**WHAT IS EXPECTED**:
Rewrite everything in the records from the line containing "Giorgio Terruzzi (738, 2430)" down to the line containing "Вятский бизнес и", including any requests among them. Offset every coordinate in the answers by adding 138 to each number.

(Target pointing data)
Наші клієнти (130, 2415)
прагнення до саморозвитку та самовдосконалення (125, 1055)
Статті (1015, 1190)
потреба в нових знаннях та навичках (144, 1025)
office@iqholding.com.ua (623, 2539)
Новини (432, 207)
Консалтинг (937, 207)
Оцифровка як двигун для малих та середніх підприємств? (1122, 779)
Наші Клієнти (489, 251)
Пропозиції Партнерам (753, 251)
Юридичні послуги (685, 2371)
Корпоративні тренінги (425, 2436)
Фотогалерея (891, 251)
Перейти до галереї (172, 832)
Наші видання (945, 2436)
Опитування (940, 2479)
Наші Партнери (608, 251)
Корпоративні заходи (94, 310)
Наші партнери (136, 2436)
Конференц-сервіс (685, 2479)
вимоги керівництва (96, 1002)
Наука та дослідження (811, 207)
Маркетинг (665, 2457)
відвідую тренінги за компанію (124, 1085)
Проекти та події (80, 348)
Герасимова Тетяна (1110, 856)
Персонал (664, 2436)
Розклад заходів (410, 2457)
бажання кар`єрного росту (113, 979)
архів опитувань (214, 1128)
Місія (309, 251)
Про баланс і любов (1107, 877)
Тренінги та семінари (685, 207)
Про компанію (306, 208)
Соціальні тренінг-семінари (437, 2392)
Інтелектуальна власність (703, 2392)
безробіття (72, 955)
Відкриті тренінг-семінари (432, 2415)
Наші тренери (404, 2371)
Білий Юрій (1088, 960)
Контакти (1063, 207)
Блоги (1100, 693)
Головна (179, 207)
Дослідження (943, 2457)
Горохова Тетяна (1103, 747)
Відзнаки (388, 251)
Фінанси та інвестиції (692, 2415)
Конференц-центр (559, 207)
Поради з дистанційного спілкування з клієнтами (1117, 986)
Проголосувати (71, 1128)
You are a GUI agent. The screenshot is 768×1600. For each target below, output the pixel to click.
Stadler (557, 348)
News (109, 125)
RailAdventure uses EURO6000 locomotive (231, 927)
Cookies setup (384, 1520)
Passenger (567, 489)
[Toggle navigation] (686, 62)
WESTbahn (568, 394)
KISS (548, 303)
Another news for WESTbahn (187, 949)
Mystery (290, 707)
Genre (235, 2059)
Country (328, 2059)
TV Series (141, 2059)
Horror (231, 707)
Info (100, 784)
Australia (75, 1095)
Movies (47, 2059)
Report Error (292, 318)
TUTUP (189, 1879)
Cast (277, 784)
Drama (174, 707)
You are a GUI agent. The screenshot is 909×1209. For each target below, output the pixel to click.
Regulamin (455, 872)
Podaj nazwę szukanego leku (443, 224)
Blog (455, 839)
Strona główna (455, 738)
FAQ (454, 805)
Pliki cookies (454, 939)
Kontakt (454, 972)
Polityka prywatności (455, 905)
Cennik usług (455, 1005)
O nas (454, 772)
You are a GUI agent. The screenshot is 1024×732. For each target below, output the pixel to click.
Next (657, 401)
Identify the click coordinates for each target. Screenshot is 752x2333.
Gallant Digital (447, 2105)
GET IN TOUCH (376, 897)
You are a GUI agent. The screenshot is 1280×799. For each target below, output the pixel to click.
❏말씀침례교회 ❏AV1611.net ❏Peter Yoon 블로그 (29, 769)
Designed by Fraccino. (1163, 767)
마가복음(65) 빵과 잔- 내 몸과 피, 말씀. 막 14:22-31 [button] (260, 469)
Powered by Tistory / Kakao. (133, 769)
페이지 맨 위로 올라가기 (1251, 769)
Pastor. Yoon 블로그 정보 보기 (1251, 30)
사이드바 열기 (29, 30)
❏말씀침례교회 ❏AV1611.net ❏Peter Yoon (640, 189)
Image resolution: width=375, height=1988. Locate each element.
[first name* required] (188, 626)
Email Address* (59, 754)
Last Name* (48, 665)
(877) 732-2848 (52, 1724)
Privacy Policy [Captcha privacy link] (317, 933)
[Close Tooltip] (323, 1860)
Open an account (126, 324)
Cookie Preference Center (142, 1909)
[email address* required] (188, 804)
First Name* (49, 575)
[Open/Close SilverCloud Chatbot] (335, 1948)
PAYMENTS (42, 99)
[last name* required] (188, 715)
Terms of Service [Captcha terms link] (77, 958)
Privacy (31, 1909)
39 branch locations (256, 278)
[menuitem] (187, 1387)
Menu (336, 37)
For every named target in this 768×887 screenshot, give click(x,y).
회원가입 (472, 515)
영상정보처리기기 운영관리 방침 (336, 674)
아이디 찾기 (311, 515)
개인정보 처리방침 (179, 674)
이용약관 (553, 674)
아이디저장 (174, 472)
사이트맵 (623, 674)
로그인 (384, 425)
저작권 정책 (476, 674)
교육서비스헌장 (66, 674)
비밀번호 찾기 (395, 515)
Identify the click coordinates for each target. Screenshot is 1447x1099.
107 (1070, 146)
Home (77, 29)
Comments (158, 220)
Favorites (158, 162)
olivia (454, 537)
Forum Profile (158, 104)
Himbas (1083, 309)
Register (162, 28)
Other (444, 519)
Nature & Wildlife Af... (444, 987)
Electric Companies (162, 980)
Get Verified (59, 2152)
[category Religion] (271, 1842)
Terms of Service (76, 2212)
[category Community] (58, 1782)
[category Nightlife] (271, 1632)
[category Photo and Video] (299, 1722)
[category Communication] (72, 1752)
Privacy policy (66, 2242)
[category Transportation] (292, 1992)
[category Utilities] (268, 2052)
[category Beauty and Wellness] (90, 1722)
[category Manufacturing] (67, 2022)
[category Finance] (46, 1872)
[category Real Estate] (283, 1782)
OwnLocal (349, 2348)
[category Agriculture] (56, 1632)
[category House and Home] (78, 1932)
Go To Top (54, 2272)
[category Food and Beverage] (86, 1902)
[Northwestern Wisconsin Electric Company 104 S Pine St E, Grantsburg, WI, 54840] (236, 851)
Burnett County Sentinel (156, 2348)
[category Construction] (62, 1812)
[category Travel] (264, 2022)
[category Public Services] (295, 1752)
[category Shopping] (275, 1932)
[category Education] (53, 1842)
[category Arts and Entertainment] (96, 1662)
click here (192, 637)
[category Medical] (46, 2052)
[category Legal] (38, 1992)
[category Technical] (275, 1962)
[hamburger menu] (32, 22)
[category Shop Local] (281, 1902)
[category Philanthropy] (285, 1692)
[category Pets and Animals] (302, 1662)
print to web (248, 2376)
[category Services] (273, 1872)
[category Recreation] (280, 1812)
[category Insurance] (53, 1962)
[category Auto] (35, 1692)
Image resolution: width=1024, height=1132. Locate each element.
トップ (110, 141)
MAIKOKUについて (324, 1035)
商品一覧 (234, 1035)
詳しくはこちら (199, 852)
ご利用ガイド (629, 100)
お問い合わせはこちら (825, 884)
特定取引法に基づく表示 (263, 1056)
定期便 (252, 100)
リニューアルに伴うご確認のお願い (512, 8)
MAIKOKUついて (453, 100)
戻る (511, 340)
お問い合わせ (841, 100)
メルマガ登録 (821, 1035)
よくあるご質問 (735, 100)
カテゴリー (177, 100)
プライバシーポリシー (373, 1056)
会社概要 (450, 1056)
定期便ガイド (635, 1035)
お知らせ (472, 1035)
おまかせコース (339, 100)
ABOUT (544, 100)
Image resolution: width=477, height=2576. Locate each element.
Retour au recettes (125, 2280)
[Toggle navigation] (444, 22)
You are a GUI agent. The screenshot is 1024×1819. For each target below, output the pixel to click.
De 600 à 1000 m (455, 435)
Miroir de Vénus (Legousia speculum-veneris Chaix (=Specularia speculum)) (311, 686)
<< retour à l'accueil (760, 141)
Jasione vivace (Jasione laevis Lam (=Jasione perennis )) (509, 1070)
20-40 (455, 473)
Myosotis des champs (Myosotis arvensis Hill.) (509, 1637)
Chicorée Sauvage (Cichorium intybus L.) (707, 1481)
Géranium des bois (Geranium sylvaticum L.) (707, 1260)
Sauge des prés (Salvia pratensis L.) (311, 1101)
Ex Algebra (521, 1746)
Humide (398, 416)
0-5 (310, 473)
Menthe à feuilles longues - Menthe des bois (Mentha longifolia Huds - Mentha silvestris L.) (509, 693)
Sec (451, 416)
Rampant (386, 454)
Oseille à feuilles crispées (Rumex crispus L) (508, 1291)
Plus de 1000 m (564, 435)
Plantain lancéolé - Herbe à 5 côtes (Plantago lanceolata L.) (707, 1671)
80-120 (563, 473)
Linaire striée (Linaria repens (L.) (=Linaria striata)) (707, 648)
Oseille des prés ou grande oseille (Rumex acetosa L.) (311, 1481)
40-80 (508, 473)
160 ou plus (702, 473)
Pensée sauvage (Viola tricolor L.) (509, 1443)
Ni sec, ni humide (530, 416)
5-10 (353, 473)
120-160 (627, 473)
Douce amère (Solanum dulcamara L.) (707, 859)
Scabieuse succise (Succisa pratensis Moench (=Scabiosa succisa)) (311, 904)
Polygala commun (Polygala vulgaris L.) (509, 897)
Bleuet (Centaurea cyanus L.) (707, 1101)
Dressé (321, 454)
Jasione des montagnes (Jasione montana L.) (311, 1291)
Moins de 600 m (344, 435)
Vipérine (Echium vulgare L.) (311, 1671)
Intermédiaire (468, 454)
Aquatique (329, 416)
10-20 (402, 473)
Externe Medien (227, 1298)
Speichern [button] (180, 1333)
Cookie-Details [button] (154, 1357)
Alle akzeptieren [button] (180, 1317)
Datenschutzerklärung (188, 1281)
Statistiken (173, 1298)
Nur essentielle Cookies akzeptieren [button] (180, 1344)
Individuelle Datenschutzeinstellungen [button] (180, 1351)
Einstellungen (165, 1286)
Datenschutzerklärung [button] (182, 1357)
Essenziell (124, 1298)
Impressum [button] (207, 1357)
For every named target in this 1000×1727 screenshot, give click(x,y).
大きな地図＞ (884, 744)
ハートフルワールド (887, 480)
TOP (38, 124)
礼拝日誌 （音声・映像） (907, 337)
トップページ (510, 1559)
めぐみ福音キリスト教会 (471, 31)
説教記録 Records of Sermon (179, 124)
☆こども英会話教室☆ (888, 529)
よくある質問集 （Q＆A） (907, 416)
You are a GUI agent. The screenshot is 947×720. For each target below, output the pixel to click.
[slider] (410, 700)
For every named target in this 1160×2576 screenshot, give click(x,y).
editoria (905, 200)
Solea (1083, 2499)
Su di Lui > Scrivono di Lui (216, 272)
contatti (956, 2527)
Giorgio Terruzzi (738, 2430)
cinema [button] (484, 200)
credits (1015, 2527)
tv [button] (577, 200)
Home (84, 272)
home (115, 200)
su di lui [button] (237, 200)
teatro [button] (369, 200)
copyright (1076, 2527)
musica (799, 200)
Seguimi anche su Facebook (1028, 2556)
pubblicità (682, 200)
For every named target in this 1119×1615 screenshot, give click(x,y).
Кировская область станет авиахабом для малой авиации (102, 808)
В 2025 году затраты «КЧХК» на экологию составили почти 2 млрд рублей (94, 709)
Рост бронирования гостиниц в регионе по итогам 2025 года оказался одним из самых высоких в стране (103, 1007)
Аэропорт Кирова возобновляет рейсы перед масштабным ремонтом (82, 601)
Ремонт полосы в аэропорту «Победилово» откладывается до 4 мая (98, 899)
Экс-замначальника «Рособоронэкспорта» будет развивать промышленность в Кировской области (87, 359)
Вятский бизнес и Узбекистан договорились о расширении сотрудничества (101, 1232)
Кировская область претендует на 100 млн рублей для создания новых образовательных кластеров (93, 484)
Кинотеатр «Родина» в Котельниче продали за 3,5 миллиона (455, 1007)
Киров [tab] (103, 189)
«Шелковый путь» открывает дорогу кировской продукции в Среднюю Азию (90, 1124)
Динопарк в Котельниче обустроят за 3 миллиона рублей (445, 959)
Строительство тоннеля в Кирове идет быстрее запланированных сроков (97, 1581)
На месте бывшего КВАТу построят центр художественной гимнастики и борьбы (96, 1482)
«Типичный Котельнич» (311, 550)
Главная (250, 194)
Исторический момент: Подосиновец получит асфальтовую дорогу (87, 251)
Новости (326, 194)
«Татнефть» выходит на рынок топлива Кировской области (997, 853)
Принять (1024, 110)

**EXPECTED OUTPUT**:
Giorgio Terruzzi (876, 2568)
cinema [button] (622, 338)
credits (1153, 2665)
tv [button] (715, 338)
Home (222, 410)
home (253, 338)
su di lui [button] (375, 338)
teatro [button] (507, 338)
copyright (1214, 2665)
musica (937, 338)
Seguimi anche su Facebook (1166, 2694)
pubblicità (820, 338)
For every named target in this 1119×1615 screenshot, give click(x,y).
Кировская область станет авиахабом для малой авиации (240, 946)
В 2025 году затраты «КЧХК» на экологию составили почти 2 млрд рублей (232, 847)
Рост бронирования гостиниц в регионе по итогам 2025 года оказался одним из самых высоких в стране (241, 1145)
Аэропорт Кирова возобновляет рейсы перед масштабным ремонтом (220, 739)
Ремонт полосы в аэропорту «Победилово» откладывается до 4 мая (236, 1037)
Экс-замначальника «Рособоронэкспорта» будет развивать промышленность в Кировской области (225, 497)
Вятский бизнес и Узбекистан договорились о расширении сотрудничества (239, 1370)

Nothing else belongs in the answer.